I understood why; therapists want you to feel your feelings, not run away from them. But what if it’s not a feeling, per se; what if it is simply a condition? I was lonely when I was married and now I’m lonely living alone; maybe I was mistaken that my loneliness was situational; maybe I’m just a lonely creature; perhaps we all are.

I was reminded tonight, of a text exchange with a man I went out with, just once, not so long ago. He was a kind, gentle person. He also had two children. He was also separated from his former partner. We liked each other well enough but perhaps not quite well enough. A few days after our date I texted him to ask how his weekend had been; he answered lightly (seeing Star Wars, of course!) and enquired politely in return how mine was.
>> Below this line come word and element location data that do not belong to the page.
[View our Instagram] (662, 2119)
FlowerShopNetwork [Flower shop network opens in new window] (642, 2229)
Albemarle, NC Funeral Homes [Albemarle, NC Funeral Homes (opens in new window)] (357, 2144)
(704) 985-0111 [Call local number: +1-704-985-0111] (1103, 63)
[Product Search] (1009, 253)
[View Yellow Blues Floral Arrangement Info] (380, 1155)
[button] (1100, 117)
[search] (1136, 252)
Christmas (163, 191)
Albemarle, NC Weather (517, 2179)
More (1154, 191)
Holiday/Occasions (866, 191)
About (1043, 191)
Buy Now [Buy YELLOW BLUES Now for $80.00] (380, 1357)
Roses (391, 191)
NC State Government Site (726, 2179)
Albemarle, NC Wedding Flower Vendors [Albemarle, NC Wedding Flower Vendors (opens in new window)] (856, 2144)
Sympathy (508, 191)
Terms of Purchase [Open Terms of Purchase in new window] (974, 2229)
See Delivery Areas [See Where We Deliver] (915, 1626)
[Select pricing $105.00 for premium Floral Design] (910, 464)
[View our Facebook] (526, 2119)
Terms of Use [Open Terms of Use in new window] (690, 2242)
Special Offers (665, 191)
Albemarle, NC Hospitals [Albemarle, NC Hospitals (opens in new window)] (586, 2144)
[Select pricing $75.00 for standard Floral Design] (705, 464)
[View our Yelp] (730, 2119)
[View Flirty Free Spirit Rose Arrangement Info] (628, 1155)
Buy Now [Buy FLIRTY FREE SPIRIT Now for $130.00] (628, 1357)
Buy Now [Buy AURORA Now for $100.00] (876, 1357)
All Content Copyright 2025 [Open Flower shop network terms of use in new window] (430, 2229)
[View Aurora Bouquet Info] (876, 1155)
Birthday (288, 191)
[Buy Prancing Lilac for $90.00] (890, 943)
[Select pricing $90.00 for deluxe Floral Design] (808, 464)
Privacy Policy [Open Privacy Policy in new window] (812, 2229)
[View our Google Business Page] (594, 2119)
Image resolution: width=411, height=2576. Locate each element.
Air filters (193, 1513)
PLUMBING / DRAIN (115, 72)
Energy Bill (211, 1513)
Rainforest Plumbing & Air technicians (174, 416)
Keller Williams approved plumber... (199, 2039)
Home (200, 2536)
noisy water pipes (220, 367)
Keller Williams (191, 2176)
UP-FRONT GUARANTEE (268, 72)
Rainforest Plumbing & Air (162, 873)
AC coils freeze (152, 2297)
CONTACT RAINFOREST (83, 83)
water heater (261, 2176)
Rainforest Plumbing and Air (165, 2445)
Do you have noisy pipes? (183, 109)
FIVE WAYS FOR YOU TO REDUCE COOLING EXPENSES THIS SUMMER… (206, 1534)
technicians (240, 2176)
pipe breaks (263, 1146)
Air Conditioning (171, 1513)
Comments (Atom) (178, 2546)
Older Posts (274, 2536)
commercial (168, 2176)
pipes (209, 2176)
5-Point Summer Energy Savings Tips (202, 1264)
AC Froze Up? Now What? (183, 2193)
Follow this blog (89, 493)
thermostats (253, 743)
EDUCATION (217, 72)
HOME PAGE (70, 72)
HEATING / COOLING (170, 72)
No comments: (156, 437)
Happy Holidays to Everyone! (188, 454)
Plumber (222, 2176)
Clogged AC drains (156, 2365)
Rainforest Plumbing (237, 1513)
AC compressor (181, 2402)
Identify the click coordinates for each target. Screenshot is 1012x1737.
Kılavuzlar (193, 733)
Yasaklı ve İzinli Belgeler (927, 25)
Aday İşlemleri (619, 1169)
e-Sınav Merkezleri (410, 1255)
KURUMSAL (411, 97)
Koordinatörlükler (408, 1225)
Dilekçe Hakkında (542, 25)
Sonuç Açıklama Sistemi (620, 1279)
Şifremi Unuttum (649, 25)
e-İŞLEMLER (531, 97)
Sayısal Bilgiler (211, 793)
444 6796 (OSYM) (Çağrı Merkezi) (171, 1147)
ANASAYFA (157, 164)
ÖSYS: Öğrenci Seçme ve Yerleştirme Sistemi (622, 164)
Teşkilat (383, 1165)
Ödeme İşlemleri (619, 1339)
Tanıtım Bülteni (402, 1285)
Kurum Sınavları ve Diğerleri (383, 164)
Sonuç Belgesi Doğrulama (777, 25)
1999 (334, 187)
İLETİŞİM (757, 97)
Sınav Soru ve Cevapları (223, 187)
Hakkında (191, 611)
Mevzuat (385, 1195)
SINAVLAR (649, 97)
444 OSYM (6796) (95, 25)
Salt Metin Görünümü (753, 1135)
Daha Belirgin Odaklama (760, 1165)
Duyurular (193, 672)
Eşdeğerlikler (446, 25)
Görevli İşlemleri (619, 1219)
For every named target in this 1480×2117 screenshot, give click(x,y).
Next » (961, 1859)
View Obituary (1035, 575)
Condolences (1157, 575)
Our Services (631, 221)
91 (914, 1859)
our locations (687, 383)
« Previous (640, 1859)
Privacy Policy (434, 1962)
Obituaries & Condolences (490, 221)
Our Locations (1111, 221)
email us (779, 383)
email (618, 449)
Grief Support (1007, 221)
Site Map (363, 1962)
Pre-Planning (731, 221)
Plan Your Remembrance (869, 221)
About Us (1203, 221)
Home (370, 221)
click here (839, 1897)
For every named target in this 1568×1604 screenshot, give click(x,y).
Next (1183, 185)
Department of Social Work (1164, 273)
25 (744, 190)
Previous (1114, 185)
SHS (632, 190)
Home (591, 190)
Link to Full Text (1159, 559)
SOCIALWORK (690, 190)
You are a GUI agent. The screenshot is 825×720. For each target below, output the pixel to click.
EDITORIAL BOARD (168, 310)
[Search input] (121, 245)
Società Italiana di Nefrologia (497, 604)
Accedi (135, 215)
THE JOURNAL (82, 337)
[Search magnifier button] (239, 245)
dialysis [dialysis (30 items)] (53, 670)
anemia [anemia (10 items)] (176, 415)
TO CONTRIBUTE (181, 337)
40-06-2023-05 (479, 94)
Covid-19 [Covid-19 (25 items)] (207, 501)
For some reason I admitted that I’d spent most of it alone, and that I was lonely. What do you say when a relative stranger confesses that? I thought he’d say something banal like, “it gets better with time.” Instead what he texted back to me was, “I understand the loneliness. It never really seems to leave.”

Both his candor and his phrasing moved me. People leave; and people are left; but loneliness “never really seems to leave.” Do we, the lonely, take strange comfort in that? Is that, in fact, why it sticks around? Like a vampire, once you’ve invited it in, does loneliness stay for good? Or, no, this is a much better comparison, does loneliness stay for good like bleeding Samuel Taylor Coleridge? That rascal, he wrote in April 1816 that he was going to pass “a month at Highgate” at James Gillman’s house in order to convalesce from his laudanum addiction. And then he stayed for eighteen bloody years! Just lolling around on the sofa and dictating the Table Talk to his bleeding amanuensis! Eighteen bloody years. Until he died. He was just the worst.

All right, now I don’t remember where I was going with that, but I feel much better.